Kehadiran Doran di T1 juga diakui sangat membantu proses adaptasinya karena mereka sudah memiliki chemistry sejak bermain bersama di Gen.G. Peyz memuji Doran sebagai rekan tim yang sangat bekerja keras, andal, dan terus berkembang di setiap aspek detail permainan. Menariknya, saat disinggung soal statusnya sebagai pemain dengan rekor pentakill terbanyak sepanjang sejarah (14 kali), Peyz dengan rendah hati menyebut itu terjadi berkat bantuan rekan setimnya.

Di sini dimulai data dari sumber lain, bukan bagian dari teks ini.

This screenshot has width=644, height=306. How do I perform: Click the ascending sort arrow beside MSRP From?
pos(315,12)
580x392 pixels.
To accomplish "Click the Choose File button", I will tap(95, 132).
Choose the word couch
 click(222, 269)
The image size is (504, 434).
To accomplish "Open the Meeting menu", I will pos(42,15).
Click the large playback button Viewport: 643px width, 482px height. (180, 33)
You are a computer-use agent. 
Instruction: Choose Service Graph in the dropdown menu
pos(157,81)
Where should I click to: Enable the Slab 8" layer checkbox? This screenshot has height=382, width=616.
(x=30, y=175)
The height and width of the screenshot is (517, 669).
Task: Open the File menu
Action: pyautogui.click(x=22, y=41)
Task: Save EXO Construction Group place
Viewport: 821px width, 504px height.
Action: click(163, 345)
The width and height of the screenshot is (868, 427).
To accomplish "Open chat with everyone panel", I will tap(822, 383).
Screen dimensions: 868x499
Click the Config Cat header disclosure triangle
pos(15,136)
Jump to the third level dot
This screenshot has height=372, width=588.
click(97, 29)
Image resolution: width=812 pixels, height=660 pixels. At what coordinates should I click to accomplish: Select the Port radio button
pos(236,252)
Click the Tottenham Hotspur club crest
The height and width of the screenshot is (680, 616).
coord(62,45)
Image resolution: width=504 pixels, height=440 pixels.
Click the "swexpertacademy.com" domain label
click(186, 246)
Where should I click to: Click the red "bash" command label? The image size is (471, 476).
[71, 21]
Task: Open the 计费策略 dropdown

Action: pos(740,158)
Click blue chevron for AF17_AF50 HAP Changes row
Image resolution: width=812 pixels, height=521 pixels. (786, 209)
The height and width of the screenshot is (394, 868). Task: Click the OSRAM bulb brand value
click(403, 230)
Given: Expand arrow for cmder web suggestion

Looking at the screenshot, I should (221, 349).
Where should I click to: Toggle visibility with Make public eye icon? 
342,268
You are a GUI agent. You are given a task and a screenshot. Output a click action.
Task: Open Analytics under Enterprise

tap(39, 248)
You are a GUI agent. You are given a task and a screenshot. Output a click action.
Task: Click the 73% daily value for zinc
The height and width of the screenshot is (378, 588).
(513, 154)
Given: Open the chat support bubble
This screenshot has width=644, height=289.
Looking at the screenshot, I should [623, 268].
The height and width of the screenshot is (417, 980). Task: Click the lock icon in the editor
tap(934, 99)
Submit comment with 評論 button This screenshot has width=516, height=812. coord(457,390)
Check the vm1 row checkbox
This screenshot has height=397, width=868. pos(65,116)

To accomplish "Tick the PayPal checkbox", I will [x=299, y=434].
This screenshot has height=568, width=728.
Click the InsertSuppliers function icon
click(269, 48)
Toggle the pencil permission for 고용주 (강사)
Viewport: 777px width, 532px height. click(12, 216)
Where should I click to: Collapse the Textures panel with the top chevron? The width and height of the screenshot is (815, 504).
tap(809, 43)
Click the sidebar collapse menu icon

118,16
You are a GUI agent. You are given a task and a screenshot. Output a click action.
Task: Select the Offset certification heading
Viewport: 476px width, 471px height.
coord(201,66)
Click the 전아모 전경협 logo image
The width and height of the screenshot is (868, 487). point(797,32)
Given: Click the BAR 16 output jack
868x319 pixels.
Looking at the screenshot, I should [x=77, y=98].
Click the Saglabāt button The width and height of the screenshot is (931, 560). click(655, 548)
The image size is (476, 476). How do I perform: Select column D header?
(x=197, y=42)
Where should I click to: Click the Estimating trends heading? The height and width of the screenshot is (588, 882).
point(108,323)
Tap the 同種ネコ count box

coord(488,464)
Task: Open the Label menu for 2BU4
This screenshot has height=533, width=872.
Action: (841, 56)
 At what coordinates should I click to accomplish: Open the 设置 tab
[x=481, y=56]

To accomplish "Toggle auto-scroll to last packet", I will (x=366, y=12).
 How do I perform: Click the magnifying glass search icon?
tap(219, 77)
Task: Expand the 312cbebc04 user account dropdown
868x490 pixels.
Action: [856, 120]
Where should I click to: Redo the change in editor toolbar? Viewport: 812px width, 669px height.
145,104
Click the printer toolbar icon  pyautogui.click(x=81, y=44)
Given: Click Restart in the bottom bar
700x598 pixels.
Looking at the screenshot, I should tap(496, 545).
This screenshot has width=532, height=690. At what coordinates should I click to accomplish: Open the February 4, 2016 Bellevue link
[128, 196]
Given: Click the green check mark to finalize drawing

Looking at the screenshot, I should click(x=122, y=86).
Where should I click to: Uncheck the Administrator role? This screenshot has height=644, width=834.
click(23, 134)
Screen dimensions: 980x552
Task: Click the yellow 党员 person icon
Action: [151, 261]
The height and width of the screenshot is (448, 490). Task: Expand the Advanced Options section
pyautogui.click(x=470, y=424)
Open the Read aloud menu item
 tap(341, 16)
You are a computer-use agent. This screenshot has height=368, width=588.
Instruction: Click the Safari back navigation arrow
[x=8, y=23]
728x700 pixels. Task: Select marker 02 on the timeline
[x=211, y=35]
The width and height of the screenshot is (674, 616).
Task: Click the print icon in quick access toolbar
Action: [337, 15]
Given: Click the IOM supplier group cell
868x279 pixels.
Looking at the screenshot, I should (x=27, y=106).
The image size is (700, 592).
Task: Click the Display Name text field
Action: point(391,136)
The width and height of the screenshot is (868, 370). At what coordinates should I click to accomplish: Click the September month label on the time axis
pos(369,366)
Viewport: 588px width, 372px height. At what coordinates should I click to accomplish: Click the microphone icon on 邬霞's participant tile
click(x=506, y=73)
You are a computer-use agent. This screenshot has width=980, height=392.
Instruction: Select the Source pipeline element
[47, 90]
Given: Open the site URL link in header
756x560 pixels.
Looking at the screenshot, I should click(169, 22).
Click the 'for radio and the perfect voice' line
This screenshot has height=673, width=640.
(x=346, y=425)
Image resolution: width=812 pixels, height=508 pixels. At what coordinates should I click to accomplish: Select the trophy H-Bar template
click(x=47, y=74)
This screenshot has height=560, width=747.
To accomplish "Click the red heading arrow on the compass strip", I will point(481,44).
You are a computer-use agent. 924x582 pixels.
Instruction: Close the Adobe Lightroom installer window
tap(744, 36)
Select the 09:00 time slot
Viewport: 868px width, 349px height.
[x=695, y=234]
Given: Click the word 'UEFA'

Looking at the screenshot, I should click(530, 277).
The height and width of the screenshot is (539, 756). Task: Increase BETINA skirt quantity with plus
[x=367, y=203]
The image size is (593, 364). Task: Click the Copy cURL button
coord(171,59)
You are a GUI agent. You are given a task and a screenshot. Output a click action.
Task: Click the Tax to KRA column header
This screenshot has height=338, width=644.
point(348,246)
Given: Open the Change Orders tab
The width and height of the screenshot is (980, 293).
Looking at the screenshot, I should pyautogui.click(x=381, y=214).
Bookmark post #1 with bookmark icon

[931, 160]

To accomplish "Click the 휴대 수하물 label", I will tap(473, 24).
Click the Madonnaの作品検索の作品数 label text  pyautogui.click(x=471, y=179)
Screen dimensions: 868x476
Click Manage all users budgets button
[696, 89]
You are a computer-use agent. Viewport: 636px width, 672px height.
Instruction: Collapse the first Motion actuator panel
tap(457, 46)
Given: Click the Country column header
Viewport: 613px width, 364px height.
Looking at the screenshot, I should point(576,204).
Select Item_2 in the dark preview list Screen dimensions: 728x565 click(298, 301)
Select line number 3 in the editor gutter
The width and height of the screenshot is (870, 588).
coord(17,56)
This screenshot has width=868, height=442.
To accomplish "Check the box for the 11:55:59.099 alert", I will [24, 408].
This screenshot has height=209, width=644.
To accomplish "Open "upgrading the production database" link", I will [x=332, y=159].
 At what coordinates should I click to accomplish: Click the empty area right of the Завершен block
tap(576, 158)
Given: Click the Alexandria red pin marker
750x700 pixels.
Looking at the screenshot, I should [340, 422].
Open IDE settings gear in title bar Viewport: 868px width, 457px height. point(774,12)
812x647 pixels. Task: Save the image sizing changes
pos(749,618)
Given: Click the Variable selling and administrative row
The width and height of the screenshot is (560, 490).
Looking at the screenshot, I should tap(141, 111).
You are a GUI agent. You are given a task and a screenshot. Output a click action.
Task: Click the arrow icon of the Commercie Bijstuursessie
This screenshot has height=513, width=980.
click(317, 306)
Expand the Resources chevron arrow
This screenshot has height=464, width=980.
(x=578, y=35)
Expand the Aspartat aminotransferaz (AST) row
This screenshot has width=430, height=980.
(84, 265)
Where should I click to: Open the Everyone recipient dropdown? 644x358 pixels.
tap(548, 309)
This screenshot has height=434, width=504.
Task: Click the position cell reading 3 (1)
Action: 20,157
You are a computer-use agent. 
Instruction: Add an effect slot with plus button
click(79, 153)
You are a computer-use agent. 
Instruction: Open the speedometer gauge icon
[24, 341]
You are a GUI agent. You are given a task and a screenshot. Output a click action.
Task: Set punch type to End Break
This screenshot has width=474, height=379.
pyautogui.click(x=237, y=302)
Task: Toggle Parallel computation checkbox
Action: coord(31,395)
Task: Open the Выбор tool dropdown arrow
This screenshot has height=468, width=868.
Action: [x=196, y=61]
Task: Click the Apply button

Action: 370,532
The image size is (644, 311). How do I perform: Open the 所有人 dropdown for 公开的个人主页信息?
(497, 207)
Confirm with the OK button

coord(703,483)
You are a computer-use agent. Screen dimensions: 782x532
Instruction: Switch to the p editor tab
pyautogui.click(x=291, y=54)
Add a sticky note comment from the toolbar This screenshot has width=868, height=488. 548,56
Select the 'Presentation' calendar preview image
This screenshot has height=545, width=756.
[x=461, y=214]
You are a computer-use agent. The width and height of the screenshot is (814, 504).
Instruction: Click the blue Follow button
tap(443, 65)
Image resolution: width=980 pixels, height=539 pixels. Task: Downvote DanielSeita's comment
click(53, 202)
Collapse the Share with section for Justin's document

Menatap sisa kompetisi setelah meraih dua kemenangan mutlak 3-0 di babak Play-In, Peyz mengusung sebuah misi yang sangat mulia bersama roster baru ini. Menyadari fakta bahwa hanya Faker yang memiliki cincin juara MSI di dalam tim saat ini, Peyz sangat berambisi untuk bisa memenangkan trofi bersama sang legenda. Ia berambisi ingin membawa seluruh rekan barunya merasakan sensasi merayakan gelar juara di atas panggung internasional.
Mengenai jalannya turnamen di patch baru 26.13, Peyz memprediksi lini bot lane cenderung akan tetap stabil tanpa ada perubahan prioritas karakter yang masif. Namun, ia memperkirakan penyesuaian terbesar akan datang dari adanya perubahan kekuatan pada objek Void Grubs. Hal ini dinilai berpotensi memicu tim-tim besar untuk kembali menerapkan strategi tukar koridor (lane swap) tergantung situasi draf guna mengamankan keunggulan objektif makro.